Monsieur le Cure smiled, and stooping, picked his old pupil up in his arms as if he had been a baby, and bore him to one of the doors.
“You must come no further,” said Antoine, hastily.
“Ingrate!” muttered the priest in momentary anger, and then, ashamed, he crossed himself, and pressing the young nobleman to his bosom with the last gush of earthly affection that he was to feel, he kissed his senseless face, spoke a benediction to ears that could not hear it, and laid his burden down.
“GOD the Father, the Son, and the Holy Ghost, be with thee now and in the dread hour of death. Adieu! we shall meet hereafter.”
The look of pity, the yearning of rekindled love, the struggle of silenced memories passed from his face and left a shining calm–foretaste of the perpetual Light and the eternal Rest.
Before he reached the other prisoners, the large thumb had found its old place in the little book, the lips formed the old old words; but it might almost have been said of him already, that “his spirit was with the GOD who gave it.”
As for Monsieur the Viscount, it was perhaps well that he was not too sensible of his position, for Antoine got him down the flight of stone steps that led to the cell by the simple process of dragging him by the heels. After a similar fashion he crossed the floor, and was deposited on a pallet; the gaoler then emptied a broken pitcher of water over his face, and locking the door securely, hurried back to his charge.

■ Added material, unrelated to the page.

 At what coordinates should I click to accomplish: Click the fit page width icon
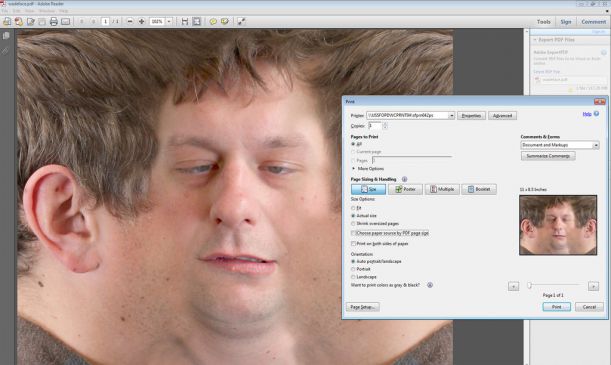(185, 21)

When Monsieur the Viscount came to his senses he raised himself and looked round his new abode. It was a small stone cell; it was underground, with a little grated window at the top that seemed to be level with the court; there was a pallet–painfully pressed and worn–a chair, a stone on which stood a plate and broken pitcher, and in one corner a huge bundle of firewood which mocked a place where there was no fire. Stones lay scattered about, the walls were black, and in the far dark corners the wet oozed out and trickled slowly down, and lizards and other reptiles crawled up.

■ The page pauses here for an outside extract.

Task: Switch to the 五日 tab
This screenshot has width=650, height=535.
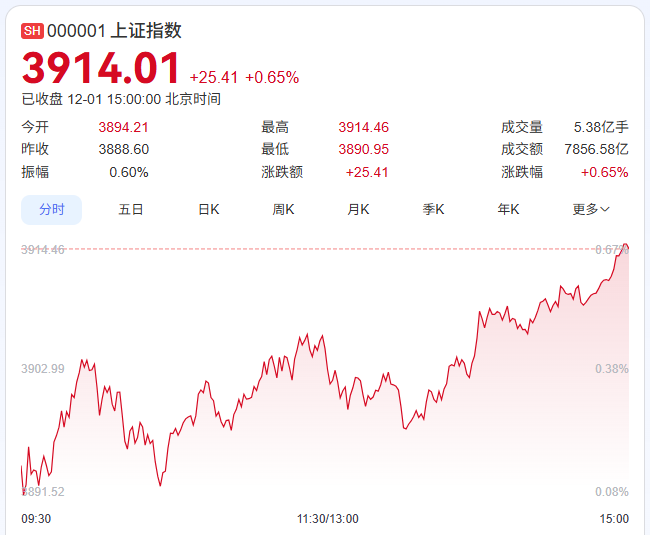Action: tap(131, 209)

I suppose that the first object that attracts the hopes of a new prisoner is the window of his cell, and to this, despite his weakness, Monsieur the Viscount crept. It afforded him little satisfaction. It was too high in the cell for him to reach it, too low in the prison to command any view, and was securely grated with iron. Then he examined the walls, but not a stone was loose. As he did so, his eye fell upon the floor, and he noticed that two of the stones that lay about had been raised up by some one and a third laid upon the top. It looked like child’s play, and Monsieur the Viscount kicked it down, and then he saw that underneath it there was a pellet of paper roughly rolled together. Evidently it was something left by the former occupant of the cell for his successor. Perhaps he had begun some plan for getting away which he had not had time to perfect on his own account, Perhaps–but by this time the paper was spread out, and Monsieur the Viscount read the writing. The paper was old and yellow. It was the fly-leaf torn out of a little book, and on it was written in black chalk, the words–
“Souvenez-vous du Sauveur.” (Remember the Saviour.)

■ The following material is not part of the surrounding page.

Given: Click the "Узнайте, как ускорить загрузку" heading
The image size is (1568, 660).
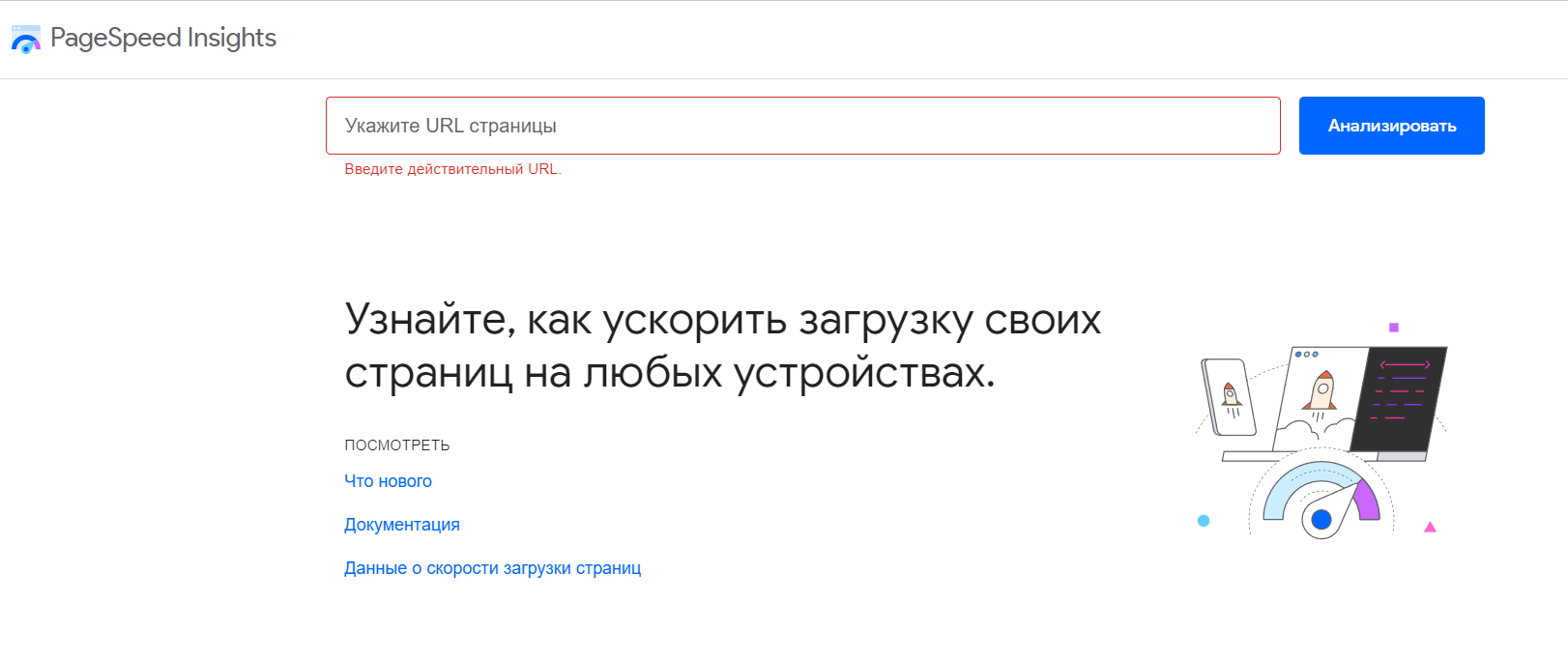Looking at the screenshot, I should (x=722, y=346).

He turned it over, he turned it back again; there was no other mark; there was nothing more; and Monsieur the Viscount did not conceal from himself that he was disappointed. How could it be otherwise? He had been bred in ease and luxury, and surrounded with everything that could make life beautiful; while ugliness, and want, and sickness, and all that make life miserable, had been kept, as far as they can be kept, from the precincts of the beautiful chateau which was his home. What were the consolations of religion to him? They are offered to those (and to those only) who need them. They were to Monsieur the Viscount what the Crucified Christ was to the Greeks of old–foolishness.